What is needed is an exact copy of the records below, minus any pictures.

+ + + +

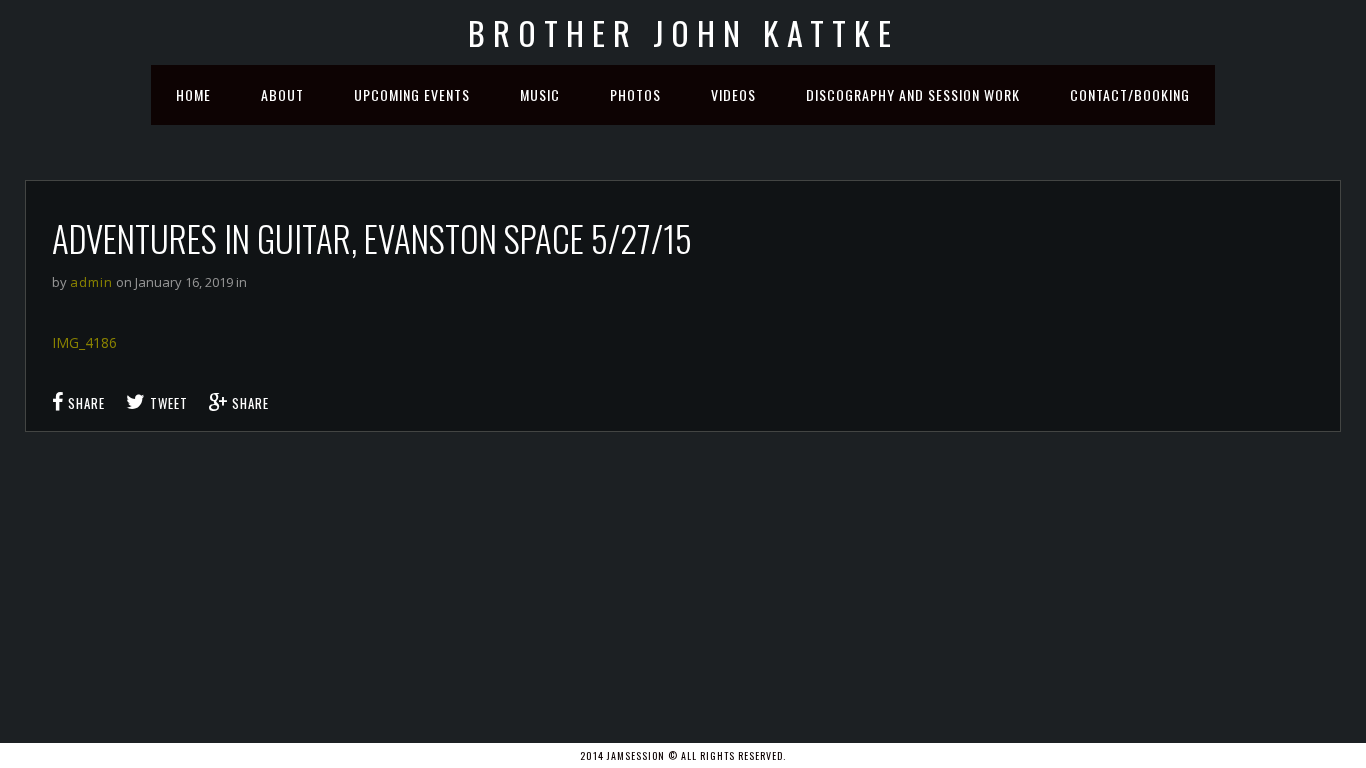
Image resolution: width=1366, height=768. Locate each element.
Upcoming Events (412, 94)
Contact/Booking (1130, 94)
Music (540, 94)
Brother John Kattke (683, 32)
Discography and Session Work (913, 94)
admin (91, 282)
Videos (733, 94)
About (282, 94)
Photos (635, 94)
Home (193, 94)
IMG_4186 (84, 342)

+ + + +

Solved problem |
Image resolution: width=1366, height=768. Locate each element.
Upcoming Events (412, 94)
Contact/Booking (1130, 94)
Music (540, 94)
Brother John Kattke (683, 32)
Discography and Session Work (913, 94)
admin (91, 282)
Videos (733, 94)
About (282, 94)
Photos (635, 94)
Home (193, 94)
IMG_4186 (84, 342)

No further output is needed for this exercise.